Cisco heeft bevestigd dat zestien van zijn routers, switches en ip-telefoons kwetsbaar zijn voor de bug in OpenSSL; van zeker zestig andere producten wordt nog onderzocht of ze kwetsbaar zijn. Ook apparatuur van concurrent Juniper is volgens de Amerikaanse krant The Wall Street Journal kwetsbaar voor de Heartbleed-bug.
Veel websites die kwetsbaar waren hebben de afgelopen dagen OpenSSL-patches uitgerold om zichzelf te beschermen. Beveiligingsonderzoekers raden gebruikers aan om wachtwoorden bij getroffen websites pas te wijzigen als de patch is geïnstalleerd; anders is een wachtwoordwijziging in potentie ook door kwaadwillenden uit te lezen.
Ondertussen stelt de ontwikkelaar die de bug waarschijnlijk heeft geïntroduceerd dat het niet om een opzettelijke fout gaat.

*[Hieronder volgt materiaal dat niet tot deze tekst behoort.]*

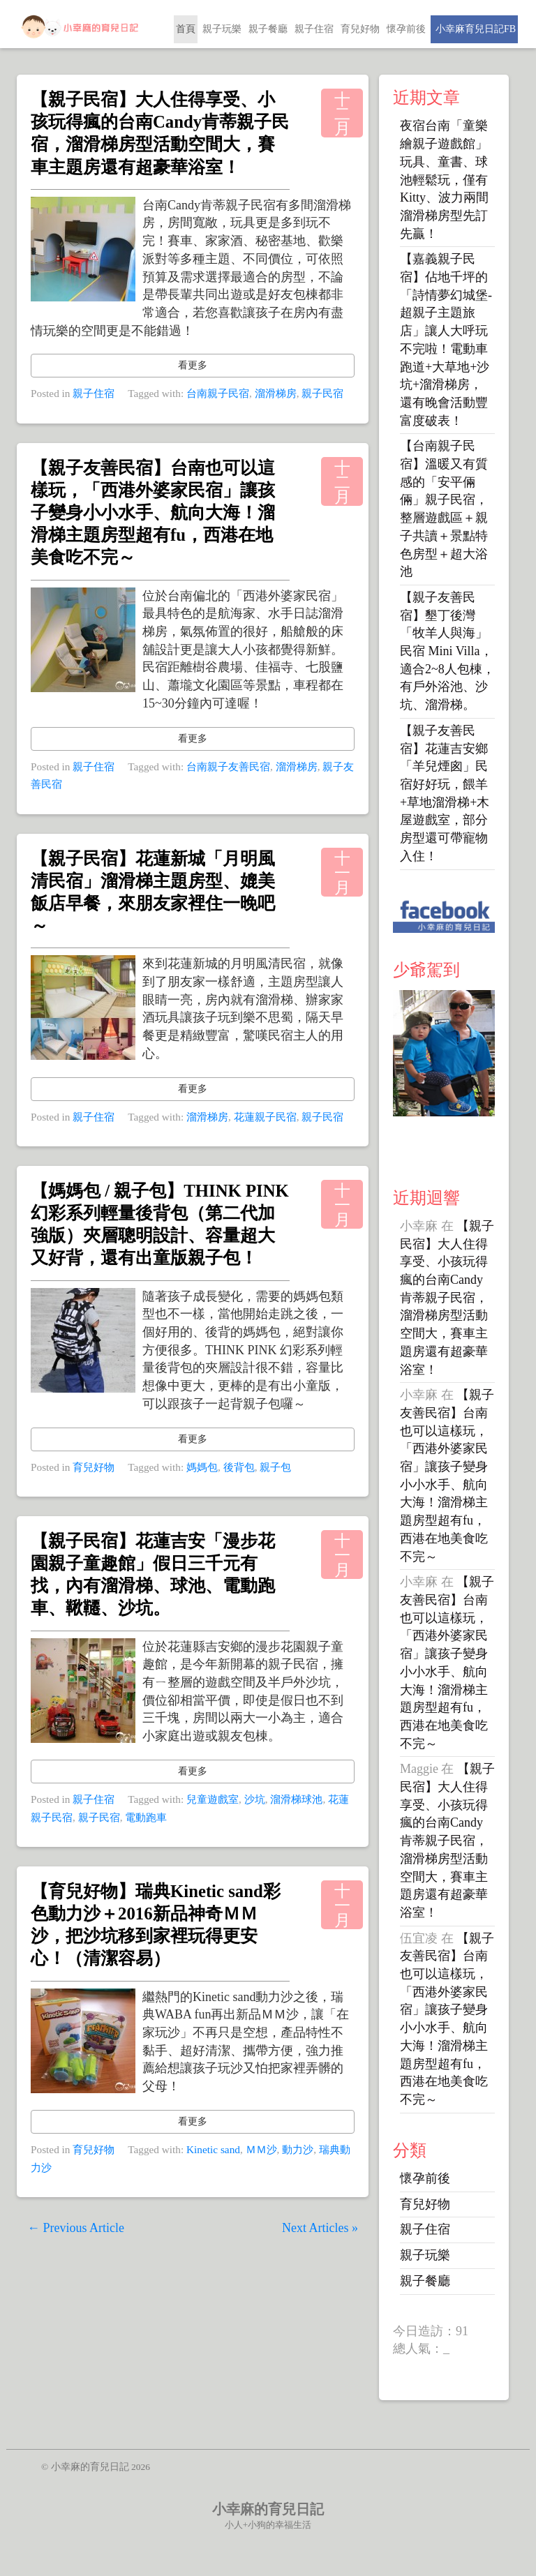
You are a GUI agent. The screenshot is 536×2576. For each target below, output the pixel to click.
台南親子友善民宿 (228, 766)
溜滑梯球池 (296, 1799)
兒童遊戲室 (212, 1799)
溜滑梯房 (276, 393)
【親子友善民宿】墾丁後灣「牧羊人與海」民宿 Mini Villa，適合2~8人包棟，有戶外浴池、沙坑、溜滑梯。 (447, 651)
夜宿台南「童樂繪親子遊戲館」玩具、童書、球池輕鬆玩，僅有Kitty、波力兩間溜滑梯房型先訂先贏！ (444, 179)
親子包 (275, 1467)
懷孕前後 (406, 29)
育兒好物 (360, 29)
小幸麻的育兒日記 (268, 2509)
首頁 (185, 29)
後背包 (239, 1467)
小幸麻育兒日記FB (474, 29)
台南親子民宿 (217, 393)
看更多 (192, 365)
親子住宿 (314, 29)
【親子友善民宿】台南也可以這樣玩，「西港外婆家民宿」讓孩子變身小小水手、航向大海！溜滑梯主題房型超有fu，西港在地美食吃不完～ (153, 512)
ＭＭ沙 (261, 2149)
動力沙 (297, 2149)
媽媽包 (202, 1467)
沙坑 (254, 1799)
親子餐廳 (268, 29)
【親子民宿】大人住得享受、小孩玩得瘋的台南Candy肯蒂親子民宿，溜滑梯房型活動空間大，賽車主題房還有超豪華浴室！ (447, 1298)
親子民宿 (322, 393)
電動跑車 (146, 1817)
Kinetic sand (213, 2149)
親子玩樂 (221, 29)
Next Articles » (320, 2228)
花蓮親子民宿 (265, 1117)
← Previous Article (75, 2228)
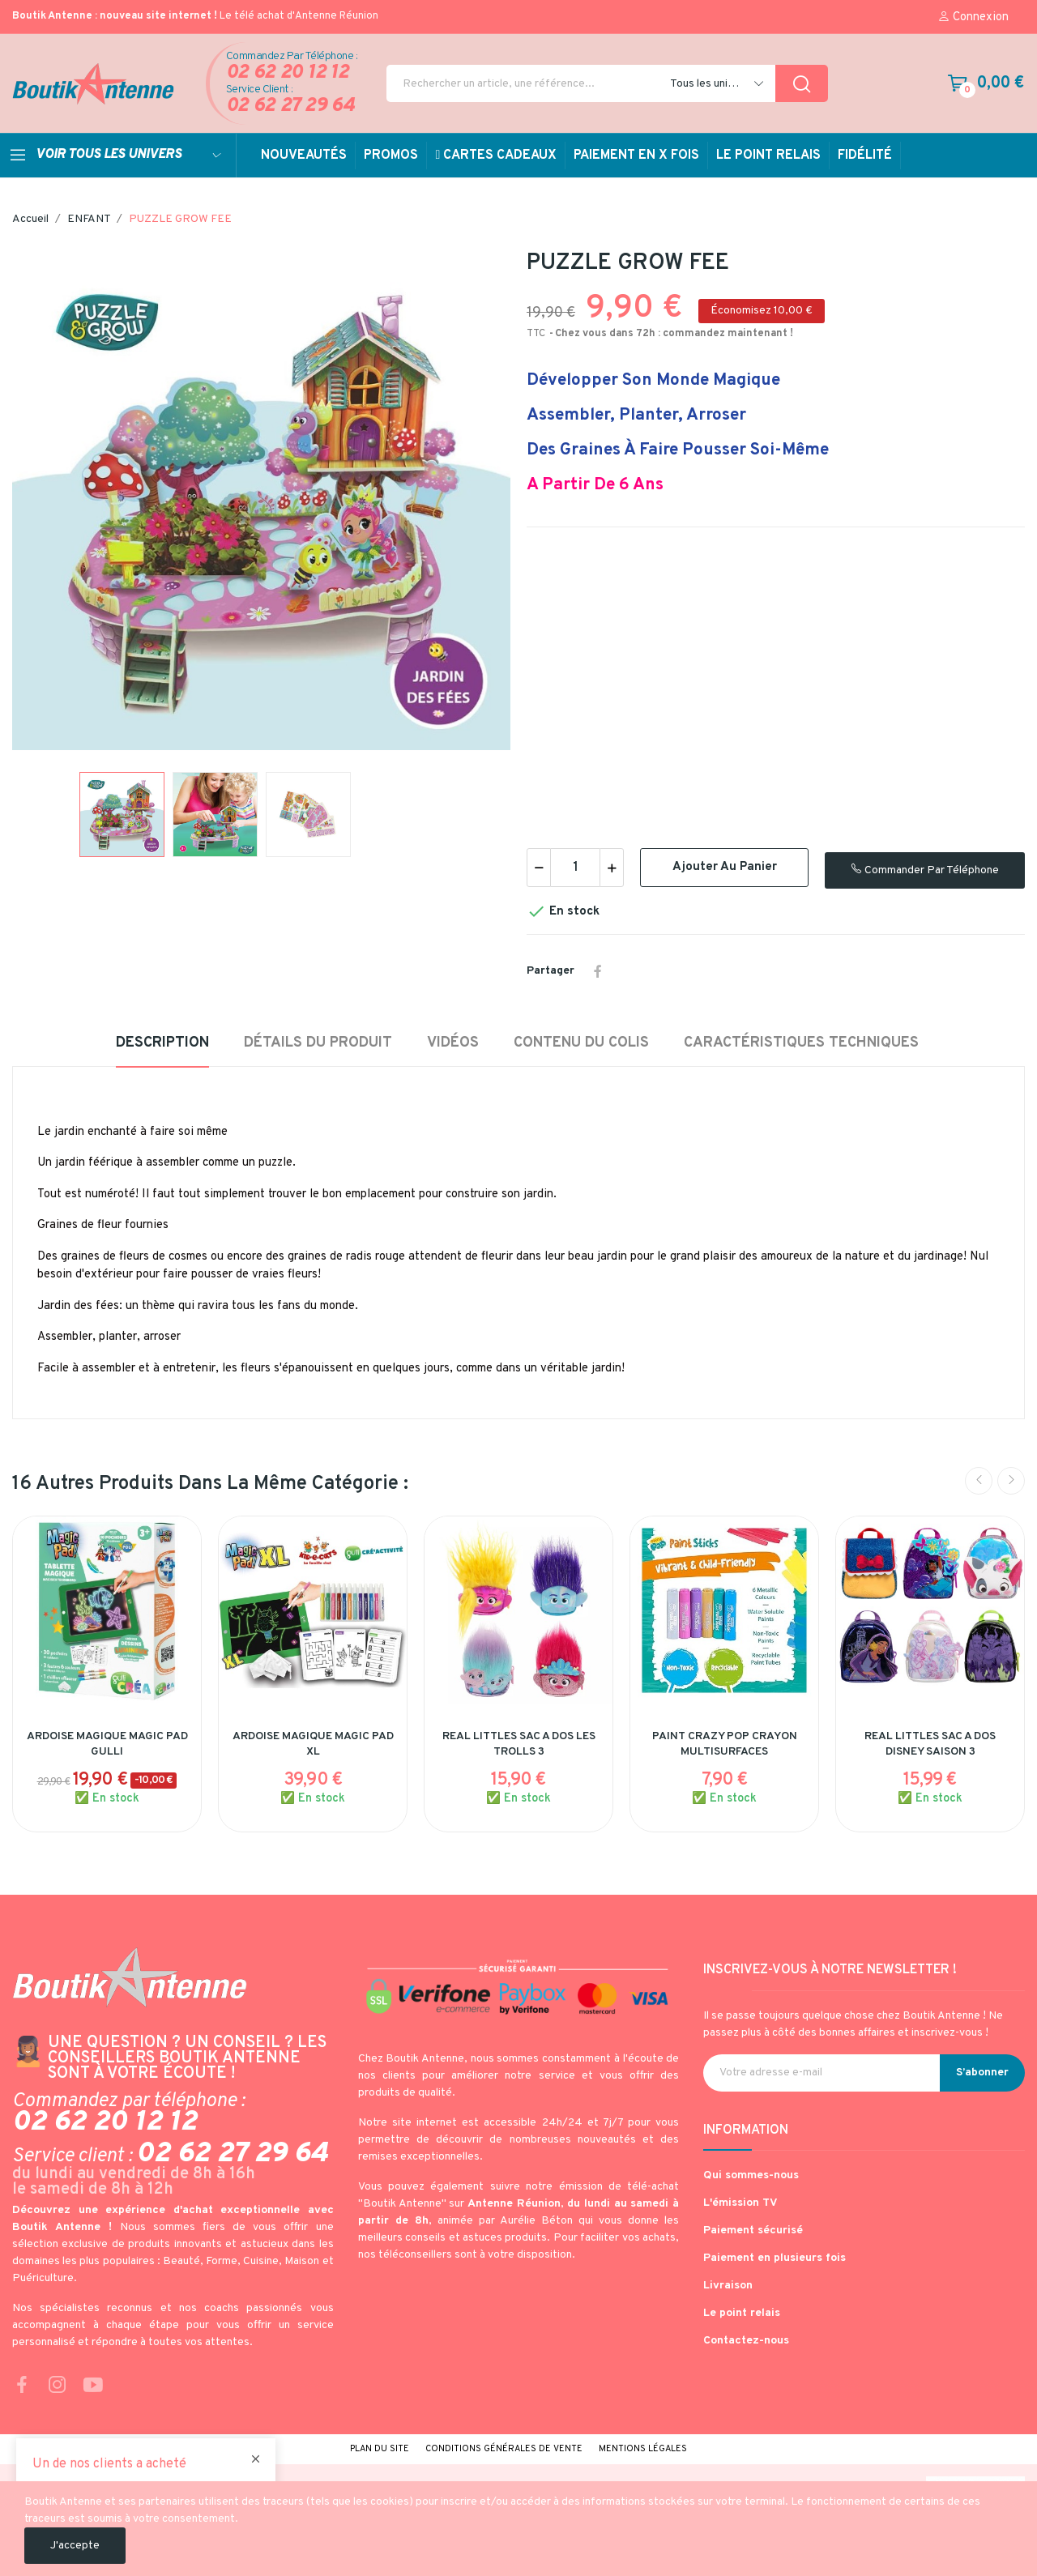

Hij noemt de fout 'triviaal', al erkent hij de ernstige impact ervan. "Ik vergat om een variabele die een lengte bevat te valideren", zegt de ontwikkelaar, Robin Segelmann, tegen de Sidney Morning Herald. De fout werd bij het inspecteren van code ook niet opgemerkt.
Ars Technica meldde eerder dat de bug mogelijk twee maanden voor ontdekking door het OpenSSL-team is misbruikt. De Electronic Frontier Foundation vraagt zich af of inlichtingendiensten daar achter zaten. Een van de ip-adressen die zou zijn gebruikt om de bug te misbruiken, zou onderdeel uitmaken van een botnet dat alle gesprekken op FreeNode probeert op te slaan; volgens de EFF is dat niet iets wat een normale internetcrimineel zou doen.
De Heartbleed-bug maakt het mogelijk voor aanvallers om het geheugen van een server met OpenSSL uit te lezen, in chunks van 64 kilobyte. Omdat het interne geheugen wordt uitgelezen, kunnen daarbij onder meer privésleutels worden uitgelezen, evenals ontsleutelde wachtwoorden. Beveiligingsgoeroe Bruce Schneier noemt de kwetsbaarheid 'op de schaal van 1 tot 10 een 11'.